I see no reason for any of your beneficiaries to be aware of the contents of your will.

Wasywasydoodah · 04/11/2023 22:55

have you thought about applying for a special guardianship order for her? Easier to get than an adoption but with many of the same benefits

GiantCheeseMonster · 04/11/2023 22:56

I work with looked-after children and have never heard of a teenager being adopted. What is the plan for permanence for her, presumably long-term fostering? An SGO would be a more realistic option.

Why is she still having contact if it distresses her so much? What does her social worker say about it and can this be reviewed? It should be in place to suit the wishes and needs of the child, not the birth parent. Parents do not have an automatic right to contact if it is not in the child’s interests.

IfIcouldchooseagain · 04/11/2023 22:57

Soggydog · 04/11/2023 22:50

I would suggest you leave it in trust to protect her from being manipulated by any of her birth family to use it in a way that doesn't benefit her. And is great evidence to her how you see her.

Excellent advice here. If her birth family are already jealous and nasty to her then once she inherits some actual money they could put a lot of pressure on her to give them money. Protect her from that with a trust.

Maddy70 · 04/11/2023 22:58

My foster daughter is as much my child as my biological children. She has an equal share

Coldcaller · 04/11/2023 23:03

An (SGO) Special Guardianship Order could be a middle ground solution in that it would enable her mother some rights. Ultimately her mothers rights would have to agree with my wishes.

I think Foster daughter would want to be adopted by me, i have not asked her yet because i think it is huge decision for a young girl to make. She is currently in year 10 which is a very busy time for her but perhaps it is better for her to think about what she wants now than next year.

Both daughters are the ones who have been on my back about adopting her and putting her on the will.

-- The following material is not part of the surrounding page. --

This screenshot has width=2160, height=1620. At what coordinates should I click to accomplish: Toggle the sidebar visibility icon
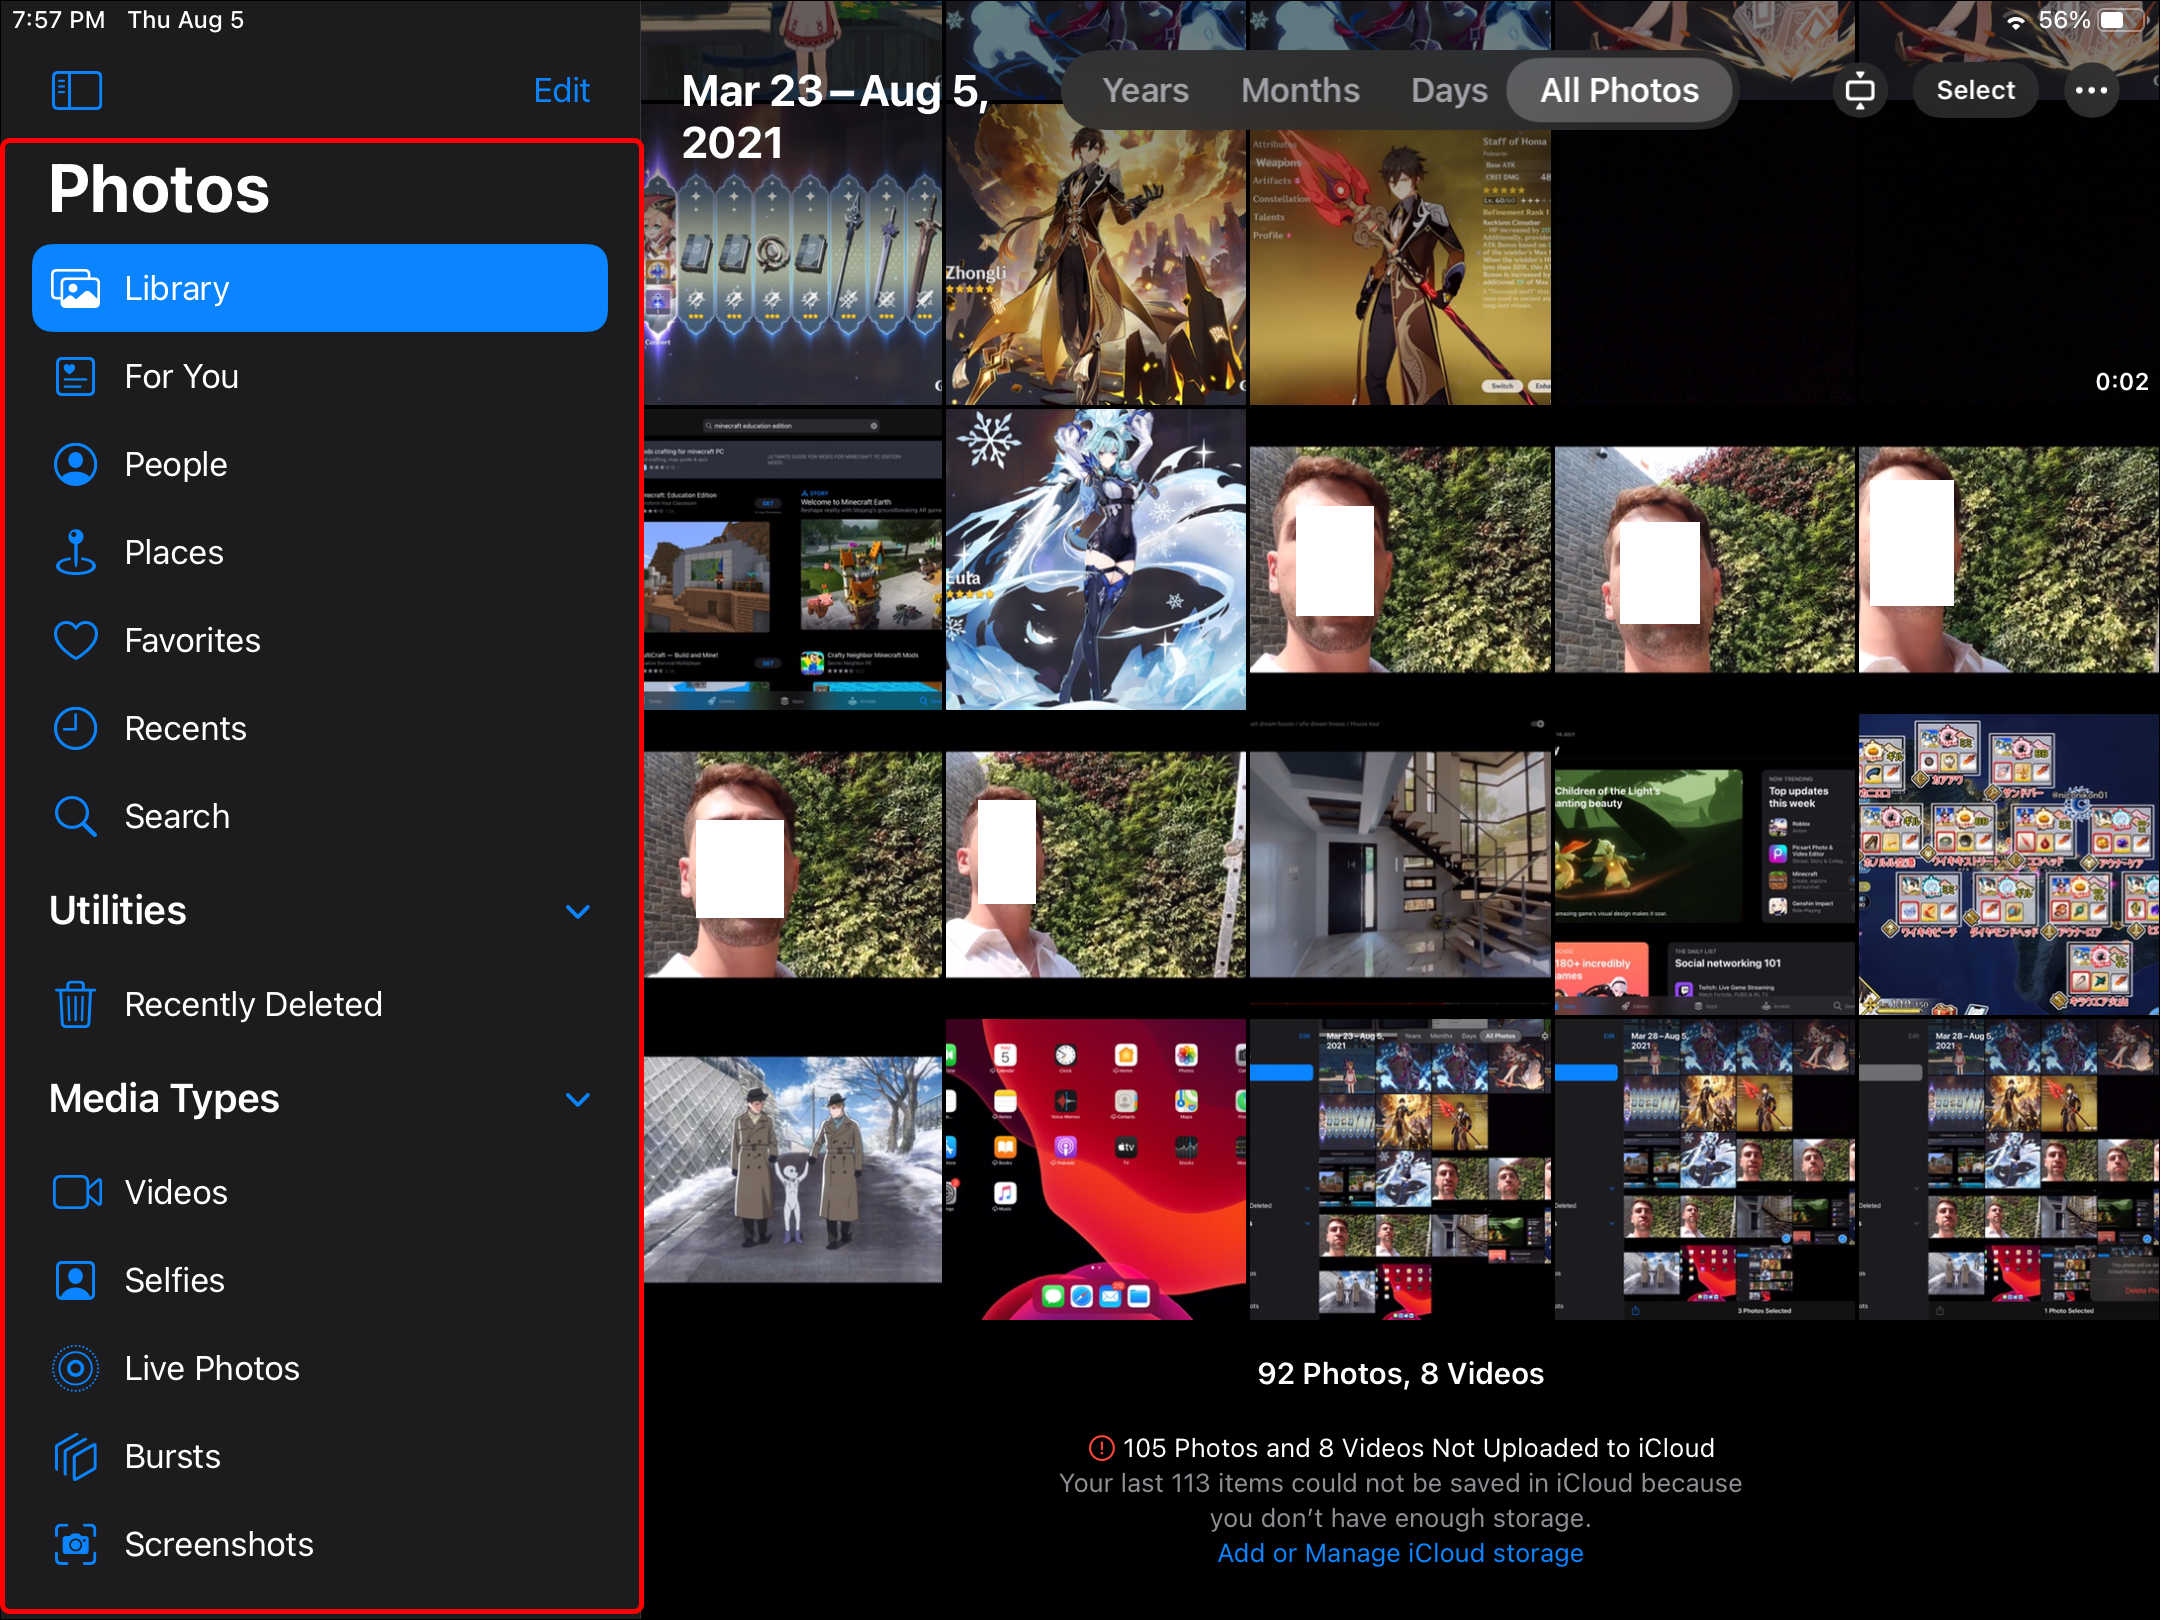[77, 90]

My eldest daughter is her English teacher which is quite remarkable .

OP posts:
determinedtomakethiswork · 04/11/2023 23:09

I don't know why you brought it up. Your children agree with this and you are bringing up this girl as your own. What's the question? I know that you come out of this very well and it's obviously hard work bringing up foster children but there isn't an issue is there?

dcadmamagain · 04/11/2023 23:11

Please make sure that her portion is put in a trust or managed by someone else ( solicitor will be able to advise ) so that if you die while she is still young her birth family can’t get their hands on it.

Daisybuttercup12345 · 04/11/2023 23:15

I would adopt her. Then update the will.

NotaCoolMum · 04/11/2023 23:17

You are a beautiful person 💖💖💖

TentChristmas · 04/11/2023 23:17

@Coldcaller yoi sound lovely as do all your children. Of course she’s your daughter and should be included in your will. Maybe she’s waiting for you to bring it up about adoption as she doesn’t want to risk brining it up and being turned down? It sounds like having contact with her birth family is harming her not helping.